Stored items
_ _ _ _ _
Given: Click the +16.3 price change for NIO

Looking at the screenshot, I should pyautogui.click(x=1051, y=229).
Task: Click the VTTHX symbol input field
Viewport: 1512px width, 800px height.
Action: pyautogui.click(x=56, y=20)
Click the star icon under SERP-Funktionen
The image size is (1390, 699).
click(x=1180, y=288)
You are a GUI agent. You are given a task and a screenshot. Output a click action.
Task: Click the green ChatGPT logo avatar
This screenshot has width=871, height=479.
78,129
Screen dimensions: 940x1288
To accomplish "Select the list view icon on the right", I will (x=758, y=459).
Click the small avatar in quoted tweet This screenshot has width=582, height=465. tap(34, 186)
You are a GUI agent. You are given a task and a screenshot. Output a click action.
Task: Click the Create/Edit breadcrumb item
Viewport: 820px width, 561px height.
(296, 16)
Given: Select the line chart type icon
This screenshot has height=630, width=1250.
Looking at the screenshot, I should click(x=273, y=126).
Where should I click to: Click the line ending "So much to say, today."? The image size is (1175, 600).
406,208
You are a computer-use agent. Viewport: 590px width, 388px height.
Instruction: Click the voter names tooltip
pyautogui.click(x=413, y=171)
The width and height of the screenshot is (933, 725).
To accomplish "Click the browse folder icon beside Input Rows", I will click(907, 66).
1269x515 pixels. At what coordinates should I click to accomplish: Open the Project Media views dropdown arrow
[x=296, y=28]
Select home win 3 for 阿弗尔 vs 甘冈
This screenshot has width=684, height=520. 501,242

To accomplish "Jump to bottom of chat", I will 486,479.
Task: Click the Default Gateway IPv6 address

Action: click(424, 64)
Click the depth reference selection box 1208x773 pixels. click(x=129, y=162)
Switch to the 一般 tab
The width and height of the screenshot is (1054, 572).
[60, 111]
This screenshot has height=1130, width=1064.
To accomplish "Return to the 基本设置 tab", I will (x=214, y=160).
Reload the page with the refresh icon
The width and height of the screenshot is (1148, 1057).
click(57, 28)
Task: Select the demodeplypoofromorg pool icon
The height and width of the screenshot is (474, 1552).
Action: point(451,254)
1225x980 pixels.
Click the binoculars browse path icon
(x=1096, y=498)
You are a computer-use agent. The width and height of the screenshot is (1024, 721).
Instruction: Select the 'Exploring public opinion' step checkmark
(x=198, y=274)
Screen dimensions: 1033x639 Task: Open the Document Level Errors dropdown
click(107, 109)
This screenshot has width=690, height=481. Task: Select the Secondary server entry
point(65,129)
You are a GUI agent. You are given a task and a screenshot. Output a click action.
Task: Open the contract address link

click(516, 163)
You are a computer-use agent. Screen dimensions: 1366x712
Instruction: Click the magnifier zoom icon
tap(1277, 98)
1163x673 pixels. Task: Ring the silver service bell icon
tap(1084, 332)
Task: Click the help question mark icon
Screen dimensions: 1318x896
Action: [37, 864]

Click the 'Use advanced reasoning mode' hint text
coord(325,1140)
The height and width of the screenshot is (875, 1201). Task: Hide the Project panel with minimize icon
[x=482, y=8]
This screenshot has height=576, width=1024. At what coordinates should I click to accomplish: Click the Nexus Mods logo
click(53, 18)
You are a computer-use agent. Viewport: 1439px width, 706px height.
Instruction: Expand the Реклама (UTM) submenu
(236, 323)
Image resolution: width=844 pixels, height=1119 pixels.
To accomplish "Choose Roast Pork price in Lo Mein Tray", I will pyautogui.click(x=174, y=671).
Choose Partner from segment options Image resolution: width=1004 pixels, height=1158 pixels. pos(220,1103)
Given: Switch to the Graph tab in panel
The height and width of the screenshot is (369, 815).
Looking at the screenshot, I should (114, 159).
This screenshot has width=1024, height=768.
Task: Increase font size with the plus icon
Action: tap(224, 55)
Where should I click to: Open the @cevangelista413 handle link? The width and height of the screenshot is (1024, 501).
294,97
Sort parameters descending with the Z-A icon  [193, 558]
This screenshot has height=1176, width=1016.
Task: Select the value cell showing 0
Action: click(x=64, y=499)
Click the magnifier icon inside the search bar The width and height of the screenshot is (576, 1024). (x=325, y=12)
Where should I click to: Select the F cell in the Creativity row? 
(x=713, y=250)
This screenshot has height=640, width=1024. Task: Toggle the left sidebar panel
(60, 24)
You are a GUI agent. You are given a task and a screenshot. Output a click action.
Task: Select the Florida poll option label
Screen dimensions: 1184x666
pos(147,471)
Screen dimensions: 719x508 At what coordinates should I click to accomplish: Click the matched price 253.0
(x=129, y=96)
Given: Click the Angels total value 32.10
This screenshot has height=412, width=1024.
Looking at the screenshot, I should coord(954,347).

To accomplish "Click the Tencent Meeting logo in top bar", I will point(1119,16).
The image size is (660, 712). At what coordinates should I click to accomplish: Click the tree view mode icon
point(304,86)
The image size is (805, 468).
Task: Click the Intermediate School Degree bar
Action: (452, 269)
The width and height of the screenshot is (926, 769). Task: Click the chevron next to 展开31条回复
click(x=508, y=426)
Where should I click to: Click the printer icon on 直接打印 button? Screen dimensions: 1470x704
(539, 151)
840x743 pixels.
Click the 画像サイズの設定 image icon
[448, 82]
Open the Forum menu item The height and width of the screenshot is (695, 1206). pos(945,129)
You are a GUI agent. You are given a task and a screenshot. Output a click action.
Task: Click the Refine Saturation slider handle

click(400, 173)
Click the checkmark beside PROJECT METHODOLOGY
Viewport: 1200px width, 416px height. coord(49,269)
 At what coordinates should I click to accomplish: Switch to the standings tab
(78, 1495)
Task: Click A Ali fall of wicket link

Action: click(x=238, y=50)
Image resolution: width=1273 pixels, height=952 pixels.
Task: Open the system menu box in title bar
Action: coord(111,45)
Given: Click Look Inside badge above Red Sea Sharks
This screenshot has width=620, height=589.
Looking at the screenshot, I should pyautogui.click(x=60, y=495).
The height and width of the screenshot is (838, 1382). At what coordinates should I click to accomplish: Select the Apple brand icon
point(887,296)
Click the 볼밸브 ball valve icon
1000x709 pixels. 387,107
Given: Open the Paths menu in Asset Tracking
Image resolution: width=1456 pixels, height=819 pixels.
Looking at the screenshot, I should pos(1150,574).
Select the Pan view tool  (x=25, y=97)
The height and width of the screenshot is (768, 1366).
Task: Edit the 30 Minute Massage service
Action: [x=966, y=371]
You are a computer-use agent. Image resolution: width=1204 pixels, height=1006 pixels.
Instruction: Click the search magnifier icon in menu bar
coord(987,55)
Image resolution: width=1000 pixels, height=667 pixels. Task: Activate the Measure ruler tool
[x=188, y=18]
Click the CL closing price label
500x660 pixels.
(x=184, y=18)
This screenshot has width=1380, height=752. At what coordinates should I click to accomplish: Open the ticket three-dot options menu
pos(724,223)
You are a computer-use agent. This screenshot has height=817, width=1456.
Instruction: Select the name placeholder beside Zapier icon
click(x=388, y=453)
_ _ _ _ _
DIRECTIONS »
Every entry is to be restated word for word, with nothing dropped.

WRITTEN ANSWER »
Given: Click the +16.3 price change for NIO

Looking at the screenshot, I should pyautogui.click(x=1051, y=229).
Task: Click the VTTHX symbol input field
Viewport: 1512px width, 800px height.
Action: pyautogui.click(x=56, y=20)
Click the star icon under SERP-Funktionen
The image size is (1390, 699).
click(x=1180, y=288)
You are a GUI agent. You are given a task and a screenshot. Output a click action.
Task: Click the green ChatGPT logo avatar
This screenshot has width=871, height=479.
78,129
Screen dimensions: 940x1288
To accomplish "Select the list view icon on the right", I will (x=758, y=459).
Click the small avatar in quoted tweet This screenshot has width=582, height=465. tap(34, 186)
You are a GUI agent. You are given a task and a screenshot. Output a click action.
Task: Click the Create/Edit breadcrumb item
Viewport: 820px width, 561px height.
(296, 16)
Given: Select the line chart type icon
This screenshot has height=630, width=1250.
Looking at the screenshot, I should click(x=273, y=126).
Where should I click to: Click the line ending "So much to say, today."? The image size is (1175, 600).
406,208
You are a computer-use agent. Viewport: 590px width, 388px height.
Instruction: Click the voter names tooltip
pyautogui.click(x=413, y=171)
The width and height of the screenshot is (933, 725).
To accomplish "Click the browse folder icon beside Input Rows", I will click(907, 66).
1269x515 pixels. At what coordinates should I click to accomplish: Open the Project Media views dropdown arrow
[x=296, y=28]
Select home win 3 for 阿弗尔 vs 甘冈
This screenshot has width=684, height=520. 501,242

To accomplish "Jump to bottom of chat", I will 486,479.
Task: Click the Default Gateway IPv6 address

Action: click(424, 64)
Click the depth reference selection box 1208x773 pixels. click(x=129, y=162)
Switch to the 一般 tab
The width and height of the screenshot is (1054, 572).
[60, 111]
This screenshot has height=1130, width=1064.
To accomplish "Return to the 基本设置 tab", I will (x=214, y=160).
Reload the page with the refresh icon
The width and height of the screenshot is (1148, 1057).
click(57, 28)
Task: Select the demodeplypoofromorg pool icon
The height and width of the screenshot is (474, 1552).
Action: point(451,254)
1225x980 pixels.
Click the binoculars browse path icon
(x=1096, y=498)
You are a computer-use agent. The width and height of the screenshot is (1024, 721).
Instruction: Select the 'Exploring public opinion' step checkmark
(x=198, y=274)
Screen dimensions: 1033x639 Task: Open the Document Level Errors dropdown
click(107, 109)
This screenshot has width=690, height=481. Task: Select the Secondary server entry
point(65,129)
You are a GUI agent. You are given a task and a screenshot. Output a click action.
Task: Open the contract address link

click(516, 163)
You are a computer-use agent. Screen dimensions: 1366x712
Instruction: Click the magnifier zoom icon
tap(1277, 98)
1163x673 pixels. Task: Ring the silver service bell icon
tap(1084, 332)
Task: Click the help question mark icon
Screen dimensions: 1318x896
Action: [37, 864]

Click the 'Use advanced reasoning mode' hint text
coord(325,1140)
The height and width of the screenshot is (875, 1201). Task: Hide the Project panel with minimize icon
[x=482, y=8]
This screenshot has height=576, width=1024. At what coordinates should I click to accomplish: Click the Nexus Mods logo
click(53, 18)
You are a computer-use agent. Viewport: 1439px width, 706px height.
Instruction: Expand the Реклама (UTM) submenu
(236, 323)
Image resolution: width=844 pixels, height=1119 pixels.
To accomplish "Choose Roast Pork price in Lo Mein Tray", I will pyautogui.click(x=174, y=671).
Choose Partner from segment options Image resolution: width=1004 pixels, height=1158 pixels. pos(220,1103)
Given: Switch to the Graph tab in panel
The height and width of the screenshot is (369, 815).
Looking at the screenshot, I should (114, 159).
This screenshot has width=1024, height=768.
Task: Increase font size with the plus icon
Action: tap(224, 55)
Where should I click to: Open the @cevangelista413 handle link? The width and height of the screenshot is (1024, 501).
294,97
Sort parameters descending with the Z-A icon  [193, 558]
This screenshot has height=1176, width=1016.
Task: Select the value cell showing 0
Action: click(x=64, y=499)
Click the magnifier icon inside the search bar The width and height of the screenshot is (576, 1024). (x=325, y=12)
Where should I click to: Select the F cell in the Creativity row? 
(x=713, y=250)
This screenshot has height=640, width=1024. Task: Toggle the left sidebar panel
(60, 24)
You are a GUI agent. You are given a task and a screenshot. Output a click action.
Task: Select the Florida poll option label
Screen dimensions: 1184x666
pos(147,471)
Screen dimensions: 719x508 At what coordinates should I click to accomplish: Click the matched price 253.0
(x=129, y=96)
Given: Click the Angels total value 32.10
This screenshot has height=412, width=1024.
Looking at the screenshot, I should coord(954,347).

To accomplish "Click the Tencent Meeting logo in top bar", I will point(1119,16).
The image size is (660, 712). At what coordinates should I click to accomplish: Click the tree view mode icon
point(304,86)
The image size is (805, 468).
Task: Click the Intermediate School Degree bar
Action: (452, 269)
The width and height of the screenshot is (926, 769). Task: Click the chevron next to 展开31条回复
click(x=508, y=426)
Where should I click to: Click the printer icon on 直接打印 button? Screen dimensions: 1470x704
(539, 151)
840x743 pixels.
Click the 画像サイズの設定 image icon
[448, 82]
Open the Forum menu item The height and width of the screenshot is (695, 1206). pos(945,129)
You are a GUI agent. You are given a task and a screenshot. Output a click action.
Task: Click the Refine Saturation slider handle

click(400, 173)
Click the checkmark beside PROJECT METHODOLOGY
Viewport: 1200px width, 416px height. coord(49,269)
 At what coordinates should I click to accomplish: Switch to the standings tab
(78, 1495)
Task: Click A Ali fall of wicket link

Action: click(x=238, y=50)
Image resolution: width=1273 pixels, height=952 pixels.
Task: Open the system menu box in title bar
Action: coord(111,45)
Given: Click Look Inside badge above Red Sea Sharks
This screenshot has width=620, height=589.
Looking at the screenshot, I should pyautogui.click(x=60, y=495).
The height and width of the screenshot is (838, 1382). At what coordinates should I click to accomplish: Select the Apple brand icon
point(887,296)
Click the 볼밸브 ball valve icon
1000x709 pixels. 387,107
Given: Open the Paths menu in Asset Tracking
Image resolution: width=1456 pixels, height=819 pixels.
Looking at the screenshot, I should pos(1150,574).
Select the Pan view tool  (x=25, y=97)
The height and width of the screenshot is (768, 1366).
Task: Edit the 30 Minute Massage service
Action: [x=966, y=371]
You are a computer-use agent. Image resolution: width=1204 pixels, height=1006 pixels.
Instruction: Click the search magnifier icon in menu bar
coord(987,55)
Image resolution: width=1000 pixels, height=667 pixels. Task: Activate the Measure ruler tool
[x=188, y=18]
Click the CL closing price label
500x660 pixels.
(x=184, y=18)
This screenshot has width=1380, height=752. At what coordinates should I click to accomplish: Open the ticket three-dot options menu
pos(724,223)
You are a computer-use agent. This screenshot has height=817, width=1456.
Instruction: Select the name placeholder beside Zapier icon
click(x=388, y=453)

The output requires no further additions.